Par Cyrille Duchesne, météorologue
mis à jour le

La première moitié du mois de février 2026 a été atypique d'un point de vue météorologique. Dominée par un flux océanique dynamique et durable, elle a conjugué douceur marquée et pluies abondantes. Cette configuration atmosphérique, pilotée par une succession de dépressions atlantiques, a maintenu le pays sous influence perturbée, empêchant toutes incursions froides hivernales.

Une douceur remarquable, digne d’un début de printemps

Durant les 15 premiers jours de février, les températures ont affiché des niveaux nettement supérieurs aux normales de saison. Il a été observé en moyenne sur la France un excédent de températures de +3,1°C par rapport à la normale.

Bilan climatique de la 1ère quinzaine de février © La Chaine Météo

Les températures maximales ont presque quotidiennement dépassé les 10°C sur la moitié nord et 12-13°C sur la moitié sud, avec des pics de douceur de 18-20°C du sud de l'Aquitaine à la Méditerranée. Les gelées sont restées rares, cantonnées le plus souvent aux zones abritées lors de courtes accalmies nocturnes.

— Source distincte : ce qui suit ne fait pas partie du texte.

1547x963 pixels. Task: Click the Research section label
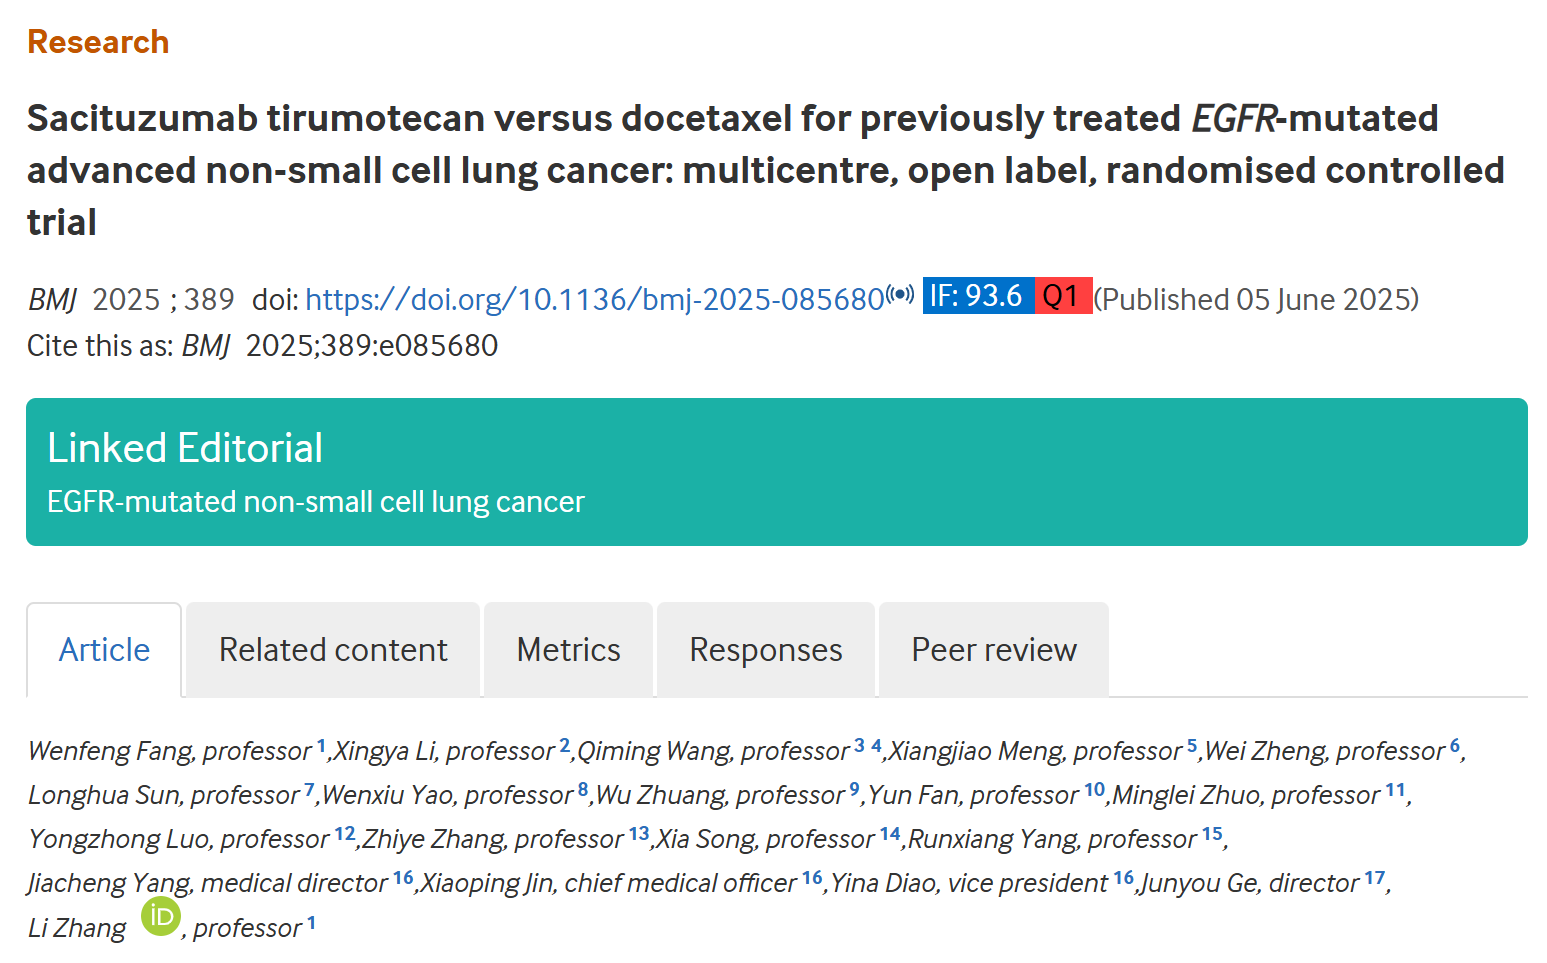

Une 1ère quinzaine de février très douce © La Chaine Météo

Cette douceur persistante s’explique par un flux dominant de sud-ouest, advectant des masses d’air subtropicales sur le pays. L’enneigement en moyenne montagne s’est temporairement dégradé, notamment sous 1500 mètres, en raison du redoux répété et des épisodes de pluie. En plaine, l’ambiance a parfois évoqué un mois de mars avancé, avec une végétation qui a pris de l'avance dans pas mal de régions.

Des pluies abondantes et parfois records

La pluviométrie a atteint des niveaux exceptionnels en cette première quinzaine de février 2026. Les passages perturbés se sont succédé à un rythme quasi quotidien, donnant des cumuls très excédentaires à la normale sud la plus grande partie du pays. Dans certaines villes, il est tombé en 15 jours l'équivalent de 2 mois de pluie. C'est le cas à Cognac avec 123 mm observés du 1er au 15 février pour une moyenne mensuelle de 51 mm. Même situation sur des villes comme Agen, Toulouse, Bordeaux, Le Mans, Nantes ou Nevers. Les régions méditerranéennes n'ont pas échappé à cette pluviométrie exceptionnelle. A Marignane, il est tombé 102 mm pour une moyenne mensuelle de 30 mm, ce qui correspond à un excédent de +243%.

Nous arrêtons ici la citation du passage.